The story might be one of the greatest in Chiefs history. Even among the players of the 1969 team. And, it’s the moment that best sums up Willie Lanier’s passion for football and his teammates.

During the fourth quarter of the 1969 AFL divisional playoff game against the defending Super Bowl champion New York Jets, at Shea Stadium, the Chiefs held a 6-3 lead. Joe Namath and the Jets had the ball at the Kansas City 1-yard-line on first down after a pass interference call against the Chiefs.

With his teeth clenched and tears running down his face, Willie Lanier, middle linebacker, pleaded with the defensive unit: “They’re not going to score! They’re not going to score!”
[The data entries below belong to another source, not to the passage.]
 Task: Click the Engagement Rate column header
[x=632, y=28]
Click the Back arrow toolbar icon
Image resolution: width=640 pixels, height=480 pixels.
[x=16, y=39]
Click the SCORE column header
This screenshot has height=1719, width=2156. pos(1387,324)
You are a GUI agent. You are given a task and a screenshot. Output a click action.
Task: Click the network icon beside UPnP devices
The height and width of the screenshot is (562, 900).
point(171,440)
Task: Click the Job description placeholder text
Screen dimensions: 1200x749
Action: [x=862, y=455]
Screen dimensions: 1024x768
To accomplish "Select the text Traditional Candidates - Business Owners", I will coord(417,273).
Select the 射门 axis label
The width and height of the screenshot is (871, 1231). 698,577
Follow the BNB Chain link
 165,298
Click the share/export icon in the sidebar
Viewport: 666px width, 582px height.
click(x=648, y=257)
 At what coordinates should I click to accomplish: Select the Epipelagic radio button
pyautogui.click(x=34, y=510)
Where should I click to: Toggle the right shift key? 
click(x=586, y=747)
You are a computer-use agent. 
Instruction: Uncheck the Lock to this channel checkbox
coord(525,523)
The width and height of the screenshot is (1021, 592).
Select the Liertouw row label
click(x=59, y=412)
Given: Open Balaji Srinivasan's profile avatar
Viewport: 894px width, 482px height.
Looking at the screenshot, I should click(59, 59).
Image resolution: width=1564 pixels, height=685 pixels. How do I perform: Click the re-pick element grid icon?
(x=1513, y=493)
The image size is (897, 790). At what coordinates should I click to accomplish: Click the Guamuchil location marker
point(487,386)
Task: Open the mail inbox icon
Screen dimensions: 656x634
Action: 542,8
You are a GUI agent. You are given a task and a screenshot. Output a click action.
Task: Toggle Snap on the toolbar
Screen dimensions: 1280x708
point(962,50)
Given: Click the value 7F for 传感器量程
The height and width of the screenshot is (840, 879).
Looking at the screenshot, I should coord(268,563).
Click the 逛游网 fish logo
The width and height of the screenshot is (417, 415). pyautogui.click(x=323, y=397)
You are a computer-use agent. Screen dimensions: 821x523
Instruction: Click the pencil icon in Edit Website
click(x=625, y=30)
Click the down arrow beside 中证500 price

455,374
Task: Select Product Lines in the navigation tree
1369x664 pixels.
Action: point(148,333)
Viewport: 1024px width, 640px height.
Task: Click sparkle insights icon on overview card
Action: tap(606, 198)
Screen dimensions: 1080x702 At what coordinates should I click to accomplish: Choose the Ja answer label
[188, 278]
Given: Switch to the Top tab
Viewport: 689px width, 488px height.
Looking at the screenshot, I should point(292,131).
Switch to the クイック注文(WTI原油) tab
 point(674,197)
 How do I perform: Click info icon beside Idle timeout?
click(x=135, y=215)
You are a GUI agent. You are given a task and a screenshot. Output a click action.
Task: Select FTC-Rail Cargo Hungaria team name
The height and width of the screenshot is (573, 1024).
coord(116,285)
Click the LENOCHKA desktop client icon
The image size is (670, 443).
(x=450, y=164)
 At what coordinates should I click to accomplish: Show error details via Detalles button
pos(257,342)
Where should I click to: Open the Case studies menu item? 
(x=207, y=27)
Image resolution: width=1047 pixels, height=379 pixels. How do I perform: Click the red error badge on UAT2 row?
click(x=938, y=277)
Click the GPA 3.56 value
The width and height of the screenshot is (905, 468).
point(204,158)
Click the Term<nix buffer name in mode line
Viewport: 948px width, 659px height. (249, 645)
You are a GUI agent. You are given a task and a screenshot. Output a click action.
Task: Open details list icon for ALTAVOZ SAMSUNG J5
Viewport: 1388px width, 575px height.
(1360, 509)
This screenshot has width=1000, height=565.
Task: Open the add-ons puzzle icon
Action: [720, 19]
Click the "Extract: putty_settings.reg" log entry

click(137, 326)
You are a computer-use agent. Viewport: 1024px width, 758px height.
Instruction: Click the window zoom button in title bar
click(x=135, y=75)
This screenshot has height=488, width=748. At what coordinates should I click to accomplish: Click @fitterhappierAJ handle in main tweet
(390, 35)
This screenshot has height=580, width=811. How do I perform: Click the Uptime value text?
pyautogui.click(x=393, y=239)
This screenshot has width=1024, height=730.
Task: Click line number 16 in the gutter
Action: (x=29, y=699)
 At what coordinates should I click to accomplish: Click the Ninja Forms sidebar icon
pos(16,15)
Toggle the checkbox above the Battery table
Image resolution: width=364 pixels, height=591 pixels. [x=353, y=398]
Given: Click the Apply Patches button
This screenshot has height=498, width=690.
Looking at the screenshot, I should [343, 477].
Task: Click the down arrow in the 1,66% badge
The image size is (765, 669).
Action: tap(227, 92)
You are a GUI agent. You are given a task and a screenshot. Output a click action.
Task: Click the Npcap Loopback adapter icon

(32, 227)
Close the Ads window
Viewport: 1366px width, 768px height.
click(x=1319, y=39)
Willie Lanier epitomized COACH on the field during his Hall of Fame career with the Kansas City Chiefs.

On first down, Namath handed off to Bill Mathis, who was stopped for no gain.

“By instincts, if you’re the Jets, you can’t go with a long count at the goal line because everyone is so intense that it could even throw off your guys,” Lanier said. “So, if you start moving as soon as (Namath) said ‘hut,’ their attempt to block can’t happen. Even if you’re caught moving too early, they’re still at the goal line.”

Then, on second down, New York’s Matt Snell tried a similar play up the middle but he was pushed back for a loss of a half-yard.

“Our guys started feeling better at that point and we ratcheted things up,” said Lanier.

On third down, Namath attempted a pass, but Bobby Bell was in his face and disrupted Namath’s throw. The Jets settled for a field goal. Just a few plays later, the Chiefs scored on a 19-yard pass play from Len Dawson to Gloster Richardson. Kansas City went on to win the game 13-6.

By the way, tears? Several Chiefs players say yes.

“Think of the military and drill sergeants getting in people’s faces and trying to bring concerted focus,” said Lanier. “But I would say that I couldn’t remember if there were tears or not.

“Creating the analogy of sports and business, none of us knows when that moment will come along that will give you a chance to do something important.”

Lanier knows plenty about both sports and business. For more than 35 years, he has been a financial advisor in Virginia. Additionally, Lanier has been the Chairman for PDS/US, an automotive logistics business, and on the advisory board of Crossflo Systems.

In 2015, Lanier donated $500,000 to his alma mater, Morgan State University, to start an endowed business ethics lectureship.

Of course, whenever Lanier is in Kansas City, he’s remembered more for his 11-year NFL Hall of Fame career with the Chiefs, 1967-77, as a member of one of the game’s best linebacker corps, with Bell and Jim Lynch. And, of course, as being part of Super Bowl IV, when the Chiefs’ defense dominated Minnesota, forcing five turnovers and holding the Vikings to 67 rushing yards, in a 23-7 win.

“We didn’t really see Minnesota as being better than Oakland (which the Chiefs beat in the AFL championship),” said Lanier, who was enshrined in Canton in 1986. “And the Jets were the previous Super Bowl winner. It was one of those times that if (the Vikings) were going to be better than those teams in our eyes, they were going to have to prove it. They didn’t.”

When asked about great personal moments that may stand out, Lanier quickly deflects and points to the people.

“The intensity of every moment is so full that I don’t have a biggest moment,” he said. “I think about the quality of Lamar Hunt and his founding the team and creating the opportunities for a lot of talented players. I think about the relationships that were created that time and continue today. And I think about the combination of Lamar, Jack Steadman and Hank Stram in our success. We had quality front-office people, quality coaches and quality players. Everyone was on the same page with the same mission and same desire for the ultimate outcome.”